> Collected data
::::

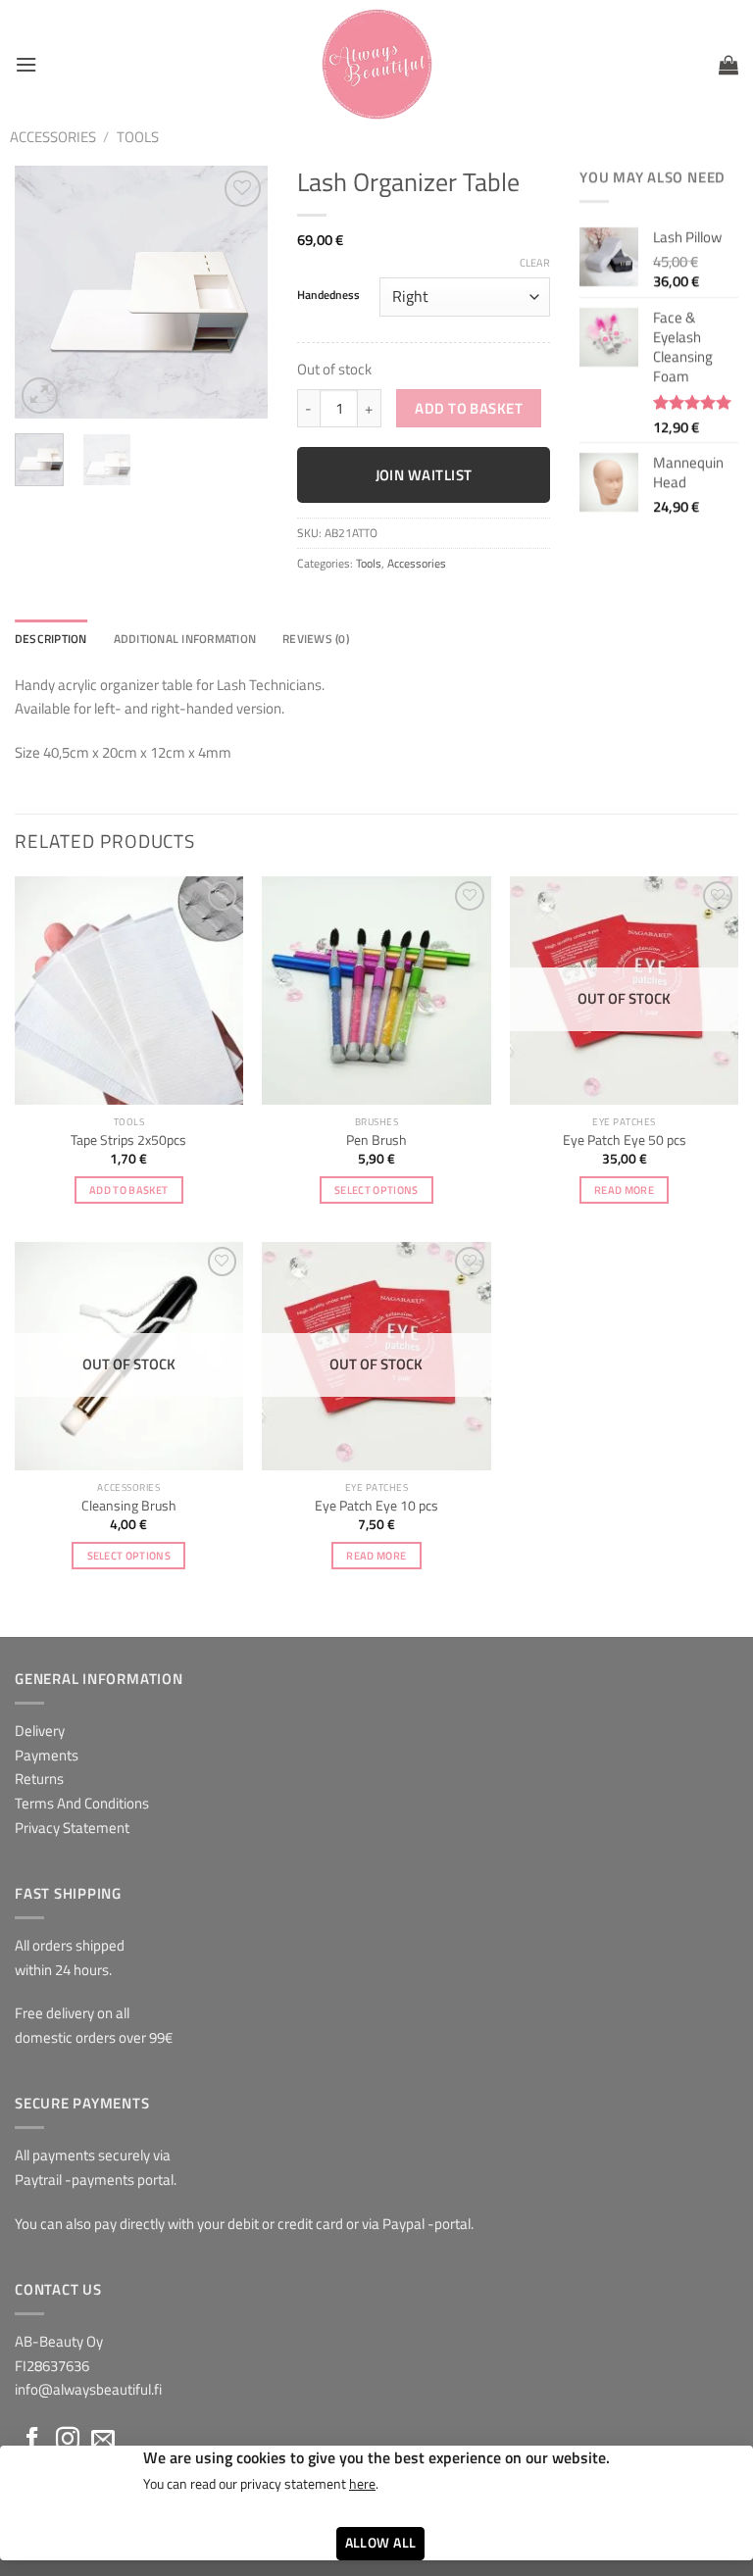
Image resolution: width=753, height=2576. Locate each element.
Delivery (40, 1730)
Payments (46, 1755)
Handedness (328, 294)
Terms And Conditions (82, 1803)
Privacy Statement (72, 1827)
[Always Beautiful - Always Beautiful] (377, 64)
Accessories (53, 136)
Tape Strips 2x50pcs (128, 1140)
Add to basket (469, 408)
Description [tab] (51, 638)
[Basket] (728, 64)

::::

> TASK DIRECTIONS
Output the data above verbatim, pictures excluded.

> EXERCISE OUTPUT
Image resolution: width=753, height=2576. Locate each element.
Delivery (40, 1730)
Payments (46, 1755)
Handedness (328, 294)
Terms And Conditions (82, 1803)
Privacy Statement (72, 1827)
[Always Beautiful - Always Beautiful] (377, 64)
Accessories (53, 136)
Tape Strips 2x50pcs (128, 1140)
Add to basket (469, 408)
Description [tab] (51, 638)
[Basket] (728, 64)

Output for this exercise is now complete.